#### Description of the task:
Give back every record exactly.

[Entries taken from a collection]
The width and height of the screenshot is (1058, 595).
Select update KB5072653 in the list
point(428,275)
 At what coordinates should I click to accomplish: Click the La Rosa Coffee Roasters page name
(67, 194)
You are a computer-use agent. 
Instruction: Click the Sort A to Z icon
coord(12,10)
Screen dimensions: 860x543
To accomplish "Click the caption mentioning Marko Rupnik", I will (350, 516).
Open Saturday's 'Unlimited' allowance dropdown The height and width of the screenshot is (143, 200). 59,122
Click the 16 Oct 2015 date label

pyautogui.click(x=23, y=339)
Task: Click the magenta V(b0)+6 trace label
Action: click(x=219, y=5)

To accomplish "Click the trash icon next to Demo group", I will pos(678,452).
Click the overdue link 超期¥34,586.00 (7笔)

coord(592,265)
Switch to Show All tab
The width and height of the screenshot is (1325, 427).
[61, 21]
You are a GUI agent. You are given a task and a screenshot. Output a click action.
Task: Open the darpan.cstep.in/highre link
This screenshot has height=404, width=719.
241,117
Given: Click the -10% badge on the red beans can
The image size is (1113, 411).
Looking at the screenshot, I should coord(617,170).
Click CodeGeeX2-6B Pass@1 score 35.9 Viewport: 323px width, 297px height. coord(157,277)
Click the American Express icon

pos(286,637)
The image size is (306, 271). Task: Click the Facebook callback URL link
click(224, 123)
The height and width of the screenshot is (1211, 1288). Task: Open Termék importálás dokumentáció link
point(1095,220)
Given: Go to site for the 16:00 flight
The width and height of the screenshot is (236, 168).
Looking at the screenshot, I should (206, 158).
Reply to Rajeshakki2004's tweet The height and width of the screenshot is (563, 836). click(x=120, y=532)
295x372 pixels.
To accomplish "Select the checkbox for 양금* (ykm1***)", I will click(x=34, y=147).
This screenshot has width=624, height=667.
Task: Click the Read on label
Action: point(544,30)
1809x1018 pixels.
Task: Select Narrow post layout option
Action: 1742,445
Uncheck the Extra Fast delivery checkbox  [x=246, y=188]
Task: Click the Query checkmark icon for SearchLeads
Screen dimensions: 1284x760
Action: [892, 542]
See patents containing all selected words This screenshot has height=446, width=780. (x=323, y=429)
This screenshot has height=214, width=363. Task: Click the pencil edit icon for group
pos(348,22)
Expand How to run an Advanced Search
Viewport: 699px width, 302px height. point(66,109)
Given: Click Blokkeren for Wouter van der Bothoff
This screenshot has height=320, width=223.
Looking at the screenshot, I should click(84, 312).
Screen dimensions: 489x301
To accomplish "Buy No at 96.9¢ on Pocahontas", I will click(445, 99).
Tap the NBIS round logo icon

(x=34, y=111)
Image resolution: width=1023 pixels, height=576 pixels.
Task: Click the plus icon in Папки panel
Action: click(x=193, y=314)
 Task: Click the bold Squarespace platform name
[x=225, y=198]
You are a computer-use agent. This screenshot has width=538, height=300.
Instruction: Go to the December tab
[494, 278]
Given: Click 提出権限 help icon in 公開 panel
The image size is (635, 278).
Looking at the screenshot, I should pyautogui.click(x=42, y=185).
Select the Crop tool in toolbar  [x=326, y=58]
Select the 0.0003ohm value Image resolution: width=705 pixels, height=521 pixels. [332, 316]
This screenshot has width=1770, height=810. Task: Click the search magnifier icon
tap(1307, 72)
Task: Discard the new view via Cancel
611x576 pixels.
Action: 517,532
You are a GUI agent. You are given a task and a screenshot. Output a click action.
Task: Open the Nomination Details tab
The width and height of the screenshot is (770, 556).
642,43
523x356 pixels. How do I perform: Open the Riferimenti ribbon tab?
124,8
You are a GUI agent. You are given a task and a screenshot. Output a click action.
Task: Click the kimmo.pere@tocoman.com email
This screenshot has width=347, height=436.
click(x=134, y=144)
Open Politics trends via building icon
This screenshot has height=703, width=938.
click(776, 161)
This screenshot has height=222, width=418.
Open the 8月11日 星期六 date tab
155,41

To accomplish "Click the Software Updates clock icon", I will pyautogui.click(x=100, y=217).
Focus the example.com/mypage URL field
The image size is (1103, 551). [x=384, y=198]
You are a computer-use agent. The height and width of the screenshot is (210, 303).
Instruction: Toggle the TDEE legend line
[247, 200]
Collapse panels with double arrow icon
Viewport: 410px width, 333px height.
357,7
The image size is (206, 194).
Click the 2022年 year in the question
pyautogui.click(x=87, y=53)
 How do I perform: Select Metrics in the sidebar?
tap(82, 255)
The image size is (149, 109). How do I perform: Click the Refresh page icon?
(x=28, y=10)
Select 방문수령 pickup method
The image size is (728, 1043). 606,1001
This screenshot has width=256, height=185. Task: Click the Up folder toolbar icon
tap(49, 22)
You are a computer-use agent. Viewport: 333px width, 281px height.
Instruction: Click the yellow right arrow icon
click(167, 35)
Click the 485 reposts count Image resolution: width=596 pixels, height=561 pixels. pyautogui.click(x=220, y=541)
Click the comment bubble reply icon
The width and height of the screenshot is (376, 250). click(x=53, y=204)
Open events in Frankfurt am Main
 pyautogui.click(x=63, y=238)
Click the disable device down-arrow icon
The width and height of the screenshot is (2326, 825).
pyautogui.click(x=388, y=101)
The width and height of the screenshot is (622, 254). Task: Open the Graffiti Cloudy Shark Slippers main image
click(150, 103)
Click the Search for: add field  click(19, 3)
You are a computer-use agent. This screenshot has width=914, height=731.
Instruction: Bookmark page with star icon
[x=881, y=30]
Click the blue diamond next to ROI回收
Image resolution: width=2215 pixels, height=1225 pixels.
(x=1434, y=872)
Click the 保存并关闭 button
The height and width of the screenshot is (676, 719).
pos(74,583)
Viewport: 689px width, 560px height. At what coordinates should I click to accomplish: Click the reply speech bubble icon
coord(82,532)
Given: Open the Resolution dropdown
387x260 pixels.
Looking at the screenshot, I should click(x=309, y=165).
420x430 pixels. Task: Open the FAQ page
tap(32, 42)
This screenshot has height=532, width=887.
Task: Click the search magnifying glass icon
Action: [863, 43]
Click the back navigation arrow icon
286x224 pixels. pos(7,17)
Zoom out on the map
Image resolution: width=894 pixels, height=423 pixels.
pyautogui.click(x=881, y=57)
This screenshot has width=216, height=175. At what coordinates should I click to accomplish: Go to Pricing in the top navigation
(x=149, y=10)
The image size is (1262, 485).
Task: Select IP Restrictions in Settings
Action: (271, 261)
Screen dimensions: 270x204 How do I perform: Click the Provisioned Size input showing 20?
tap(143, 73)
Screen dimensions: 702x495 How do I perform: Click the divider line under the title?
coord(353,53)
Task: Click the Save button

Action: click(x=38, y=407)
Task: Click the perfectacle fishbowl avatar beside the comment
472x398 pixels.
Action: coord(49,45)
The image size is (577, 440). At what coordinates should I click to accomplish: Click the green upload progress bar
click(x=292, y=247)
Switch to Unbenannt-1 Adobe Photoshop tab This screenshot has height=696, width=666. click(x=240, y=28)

#### Reply to the task:
The width and height of the screenshot is (1058, 595).
Select update KB5072653 in the list
point(428,275)
 At what coordinates should I click to accomplish: Click the La Rosa Coffee Roasters page name
(67, 194)
You are a computer-use agent. 
Instruction: Click the Sort A to Z icon
coord(12,10)
Screen dimensions: 860x543
To accomplish "Click the caption mentioning Marko Rupnik", I will (350, 516).
Open Saturday's 'Unlimited' allowance dropdown The height and width of the screenshot is (143, 200). 59,122
Click the 16 Oct 2015 date label

pyautogui.click(x=23, y=339)
Task: Click the magenta V(b0)+6 trace label
Action: click(x=219, y=5)

To accomplish "Click the trash icon next to Demo group", I will pos(678,452).
Click the overdue link 超期¥34,586.00 (7笔)

coord(592,265)
Switch to Show All tab
The width and height of the screenshot is (1325, 427).
[61, 21]
You are a GUI agent. You are given a task and a screenshot. Output a click action.
Task: Open the darpan.cstep.in/highre link
This screenshot has height=404, width=719.
241,117
Given: Click the -10% badge on the red beans can
The image size is (1113, 411).
Looking at the screenshot, I should coord(617,170).
Click CodeGeeX2-6B Pass@1 score 35.9 Viewport: 323px width, 297px height. coord(157,277)
Click the American Express icon

pos(286,637)
The image size is (306, 271). Task: Click the Facebook callback URL link
click(224, 123)
The height and width of the screenshot is (1211, 1288). Task: Open Termék importálás dokumentáció link
point(1095,220)
Given: Go to site for the 16:00 flight
The width and height of the screenshot is (236, 168).
Looking at the screenshot, I should (206, 158).
Reply to Rajeshakki2004's tweet The height and width of the screenshot is (563, 836). click(x=120, y=532)
295x372 pixels.
To accomplish "Select the checkbox for 양금* (ykm1***)", I will click(x=34, y=147).
This screenshot has width=624, height=667.
Task: Click the Read on label
Action: point(544,30)
1809x1018 pixels.
Task: Select Narrow post layout option
Action: 1742,445
Uncheck the Extra Fast delivery checkbox  [x=246, y=188]
Task: Click the Query checkmark icon for SearchLeads
Screen dimensions: 1284x760
Action: [892, 542]
See patents containing all selected words This screenshot has height=446, width=780. (x=323, y=429)
This screenshot has height=214, width=363. Task: Click the pencil edit icon for group
pos(348,22)
Expand How to run an Advanced Search
Viewport: 699px width, 302px height. point(66,109)
Given: Click Blokkeren for Wouter van der Bothoff
This screenshot has height=320, width=223.
Looking at the screenshot, I should click(84, 312).
Screen dimensions: 489x301
To accomplish "Buy No at 96.9¢ on Pocahontas", I will click(445, 99).
Tap the NBIS round logo icon

(x=34, y=111)
Image resolution: width=1023 pixels, height=576 pixels.
Task: Click the plus icon in Папки panel
Action: click(x=193, y=314)
 Task: Click the bold Squarespace platform name
[x=225, y=198]
You are a computer-use agent. This screenshot has width=538, height=300.
Instruction: Go to the December tab
[494, 278]
Given: Click 提出権限 help icon in 公開 panel
The image size is (635, 278).
Looking at the screenshot, I should pyautogui.click(x=42, y=185).
Select the Crop tool in toolbar  [x=326, y=58]
Select the 0.0003ohm value Image resolution: width=705 pixels, height=521 pixels. [332, 316]
This screenshot has width=1770, height=810. Task: Click the search magnifier icon
tap(1307, 72)
Task: Discard the new view via Cancel
611x576 pixels.
Action: 517,532
You are a GUI agent. You are given a task and a screenshot. Output a click action.
Task: Open the Nomination Details tab
The width and height of the screenshot is (770, 556).
642,43
523x356 pixels. How do I perform: Open the Riferimenti ribbon tab?
124,8
You are a GUI agent. You are given a task and a screenshot. Output a click action.
Task: Click the kimmo.pere@tocoman.com email
This screenshot has width=347, height=436.
click(x=134, y=144)
Open Politics trends via building icon
This screenshot has height=703, width=938.
click(776, 161)
This screenshot has height=222, width=418.
Open the 8月11日 星期六 date tab
155,41

To accomplish "Click the Software Updates clock icon", I will pyautogui.click(x=100, y=217).
Focus the example.com/mypage URL field
The image size is (1103, 551). [x=384, y=198]
You are a computer-use agent. The height and width of the screenshot is (210, 303).
Instruction: Toggle the TDEE legend line
[247, 200]
Collapse panels with double arrow icon
Viewport: 410px width, 333px height.
357,7
The image size is (206, 194).
Click the 2022年 year in the question
pyautogui.click(x=87, y=53)
 How do I perform: Select Metrics in the sidebar?
tap(82, 255)
The image size is (149, 109). How do I perform: Click the Refresh page icon?
(x=28, y=10)
Select 방문수령 pickup method
The image size is (728, 1043). 606,1001
This screenshot has width=256, height=185. Task: Click the Up folder toolbar icon
tap(49, 22)
You are a computer-use agent. Viewport: 333px width, 281px height.
Instruction: Click the yellow right arrow icon
click(167, 35)
Click the 485 reposts count Image resolution: width=596 pixels, height=561 pixels. pyautogui.click(x=220, y=541)
Click the comment bubble reply icon
The width and height of the screenshot is (376, 250). click(x=53, y=204)
Open events in Frankfurt am Main
 pyautogui.click(x=63, y=238)
Click the disable device down-arrow icon
The width and height of the screenshot is (2326, 825).
pyautogui.click(x=388, y=101)
The width and height of the screenshot is (622, 254). Task: Open the Graffiti Cloudy Shark Slippers main image
click(150, 103)
Click the Search for: add field  click(19, 3)
You are a computer-use agent. This screenshot has width=914, height=731.
Instruction: Bookmark page with star icon
[x=881, y=30]
Click the blue diamond next to ROI回收
Image resolution: width=2215 pixels, height=1225 pixels.
(x=1434, y=872)
Click the 保存并关闭 button
The height and width of the screenshot is (676, 719).
pos(74,583)
Viewport: 689px width, 560px height. At what coordinates should I click to accomplish: Click the reply speech bubble icon
coord(82,532)
Given: Open the Resolution dropdown
387x260 pixels.
Looking at the screenshot, I should click(x=309, y=165).
420x430 pixels. Task: Open the FAQ page
tap(32, 42)
This screenshot has height=532, width=887.
Task: Click the search magnifying glass icon
Action: [863, 43]
Click the back navigation arrow icon
286x224 pixels. pos(7,17)
Zoom out on the map
Image resolution: width=894 pixels, height=423 pixels.
pyautogui.click(x=881, y=57)
This screenshot has width=216, height=175. At what coordinates should I click to accomplish: Go to Pricing in the top navigation
(x=149, y=10)
The image size is (1262, 485).
Task: Select IP Restrictions in Settings
Action: (271, 261)
Screen dimensions: 270x204 How do I perform: Click the Provisioned Size input showing 20?
tap(143, 73)
Screen dimensions: 702x495 How do I perform: Click the divider line under the title?
coord(353,53)
Task: Click the Save button

Action: click(x=38, y=407)
Task: Click the perfectacle fishbowl avatar beside the comment
472x398 pixels.
Action: coord(49,45)
The image size is (577, 440). At what coordinates should I click to accomplish: Click the green upload progress bar
click(x=292, y=247)
Switch to Unbenannt-1 Adobe Photoshop tab This screenshot has height=696, width=666. click(x=240, y=28)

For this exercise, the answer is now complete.